According to a recent study, published at the 2018 AAN Annual Meeting in Los Angeles, America, autologous haematopoietic stem cell transplantation (AHSCT) is ‘safe and highly effective’ in patients with ‘aggressive’ relapsing remitting multiple sclerosis (RRMS).
The study accessed the safety and efficacy of AHSCT in 19 patients with aggressive RRMS, who had fail to respond to standard disease modifying therapies (DMTs). The patients were from across the world: seven from Sheffield (UK), seven from Uppsala (Sweden), four from Ottawa (Canada) and one from Florence (Italy). All patients received treatment between May 2004 and May 2017.

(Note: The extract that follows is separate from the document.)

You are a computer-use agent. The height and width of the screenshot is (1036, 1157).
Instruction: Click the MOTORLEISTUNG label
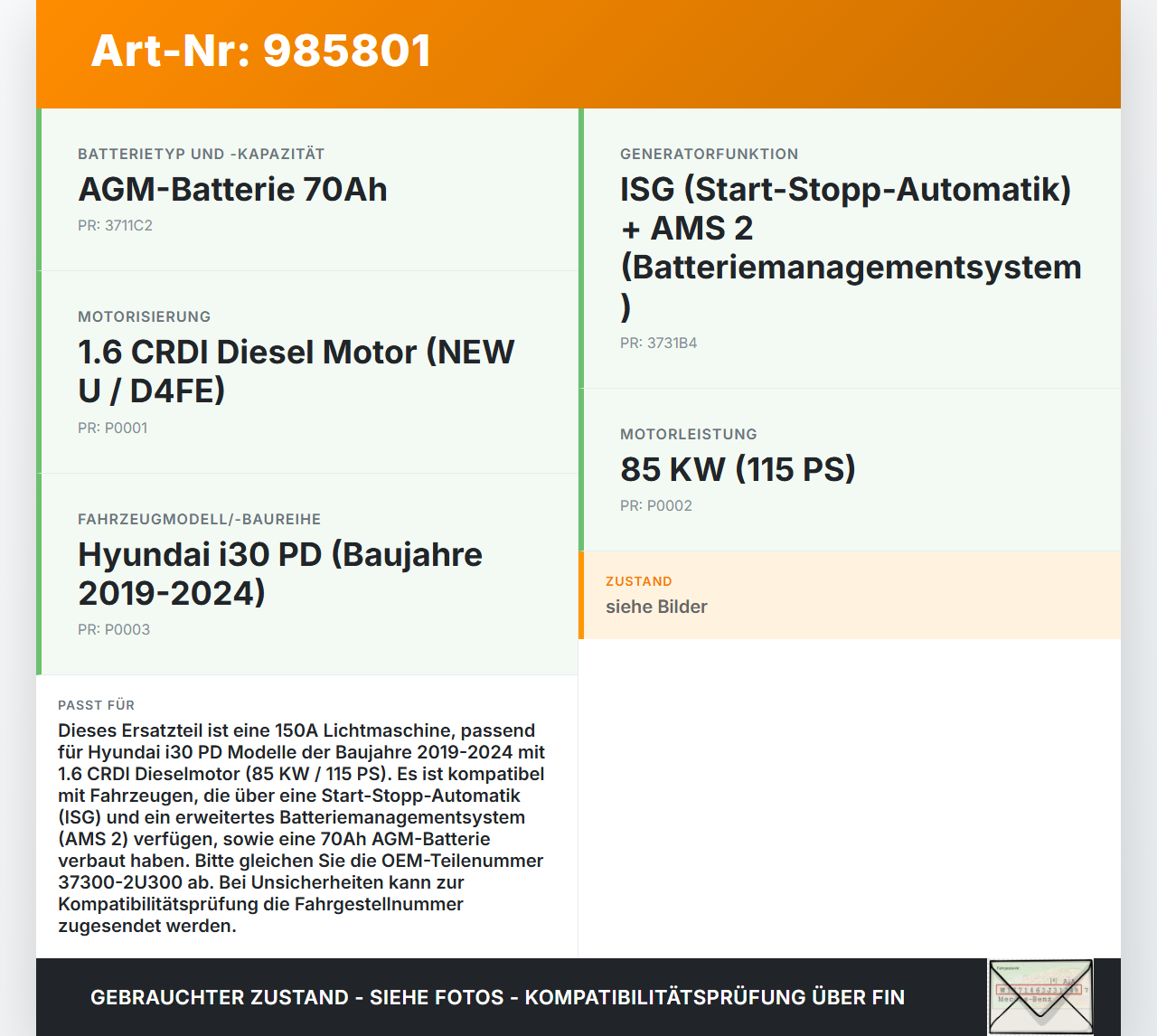(x=688, y=435)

BEAM, a high-dose chemotherapy treatment that uses carmustine, etoposide, cytarabine, melphalan with antithymocyte globulin (ATG), cyclophosphamide with ATG or combination of cyclophosphamide, ATG and busulfan were used as conditioning regimens.
The median age of diagnosis was 33 years, with a median of nine months between symptom onset and AHSCT. The median Expanded Disability Status Scale (EDSS) score before treatment was 6.5.
After AHSCT treatment the EDSS score at the last follow up was 2.0 lower, showing an improvement in disability. In addition, none of these patients had any clinical relapse following treatment.
Three patients had new T2 lesions with or without gadolinium enhancement at the first six month follow up MRI, but no further new or enhancing lesions were observed in any subsequent scans. No deaths were associated with this treatment.
As a result of these findings, researchers concluded that AHSCT is ‘safe and highly effective in inducing rapid and sustain remission in this cohort and was associated with a significant improvement in their level of disability.’ They also suggested that AHSCT should be considered as a first line therapy in patients with aggressive MS.